Existe uma teoria (the ancient astronaut theory) que defende que foram “astronautas” extra-terrestres que em tempos muito remotos visitaram a terra e criaram civilizações como verdadeiros deuses. A sonoridade dos GIAA, consagrados do post-rock, tem realmente algo de extra-terrestre no experimentalismo dos seus instrumentais, que ocasionalmente combinados com vocais sintetizados conseguem criar portais para mundos paralelos. Ontem percebeu-se que foram muitos os que cruzaram essas fronteiras, quando à nossa volta vimos várias pessoas de olhos fechados embaladas nas melodias mais doces como “Fragile” ou em transes mais febris como “Worlds in Collision”, que até fez Jamie Dean saltar do palco para se embrenhar no público.

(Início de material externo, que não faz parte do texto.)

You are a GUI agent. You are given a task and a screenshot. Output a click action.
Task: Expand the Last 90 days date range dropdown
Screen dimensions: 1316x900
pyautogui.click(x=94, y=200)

Os GIAA têm uma discografia considerável para uma banda que em 13 anos de existência já editou 7 álbuns e tem novo trabalho a caminho, Helios | Erebus com lançamento marcado para 21 de Junho deste ano. Ontem foram várias as músicas do novo trabalho que nos apresentaram e a primeira que ouvimos foi “Vetus Memoria”, muito bem recebida pelo público e prenúncio que talvez venha por aí um som mais denso e pesado neste Helios | Erebus. Claro que em hora e meia de concerto terão sido muitas as músicas que ficaram de fora numa discografia assim, mas os GIAA conseguiram revisitar quase todos os seus álbuns e não faltou a “The End of the Beginning” do seu primeiro trabalho, “Forever Lost” seguida de “Fireflies and Empty Skies”, ambas de All is Violent, All is Bright, de Origins ouvimos também “The Last March” e “Echoes” do seu homónimo.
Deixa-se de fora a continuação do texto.